Work to be completed: Identify every line in the entries below that contains the string "This", and copy each such line. Case counts, so only matches with the same capitalization qualify.

Rows:
====================
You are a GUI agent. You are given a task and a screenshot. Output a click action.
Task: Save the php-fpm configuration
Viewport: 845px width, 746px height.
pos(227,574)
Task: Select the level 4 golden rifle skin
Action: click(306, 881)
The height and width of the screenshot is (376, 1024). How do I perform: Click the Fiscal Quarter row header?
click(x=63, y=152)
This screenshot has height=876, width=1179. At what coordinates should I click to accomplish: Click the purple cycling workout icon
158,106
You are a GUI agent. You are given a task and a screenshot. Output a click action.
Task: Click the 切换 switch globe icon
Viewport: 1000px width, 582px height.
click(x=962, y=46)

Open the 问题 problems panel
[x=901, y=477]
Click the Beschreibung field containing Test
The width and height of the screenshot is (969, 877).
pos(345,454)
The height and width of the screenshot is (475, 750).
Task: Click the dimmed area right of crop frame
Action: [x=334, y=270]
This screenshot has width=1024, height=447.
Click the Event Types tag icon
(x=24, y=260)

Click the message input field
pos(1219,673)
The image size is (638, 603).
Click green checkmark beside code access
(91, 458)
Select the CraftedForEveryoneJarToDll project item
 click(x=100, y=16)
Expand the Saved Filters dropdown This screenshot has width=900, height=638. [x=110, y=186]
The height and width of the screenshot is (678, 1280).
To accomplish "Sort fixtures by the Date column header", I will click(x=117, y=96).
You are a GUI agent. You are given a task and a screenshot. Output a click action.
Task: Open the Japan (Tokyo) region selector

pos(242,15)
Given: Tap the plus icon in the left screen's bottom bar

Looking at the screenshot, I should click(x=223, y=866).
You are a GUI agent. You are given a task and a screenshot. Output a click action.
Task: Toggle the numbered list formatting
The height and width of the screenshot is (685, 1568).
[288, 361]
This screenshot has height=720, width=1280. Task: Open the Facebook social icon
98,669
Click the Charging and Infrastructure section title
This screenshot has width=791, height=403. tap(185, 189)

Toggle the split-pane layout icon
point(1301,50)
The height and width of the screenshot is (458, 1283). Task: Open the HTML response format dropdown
====================
Completed exercise:
This screenshot has height=876, width=1179. At what coordinates should I click to accomplish: Click the purple cycling workout icon
This screenshot has width=1024, height=447.
Expand the Saved Filters dropdown This screenshot has width=900, height=638. [x=110, y=186]
This screenshot has height=720, width=1280. Task: Open the Facebook social icon
This screenshot has width=791, height=403. tap(185, 189)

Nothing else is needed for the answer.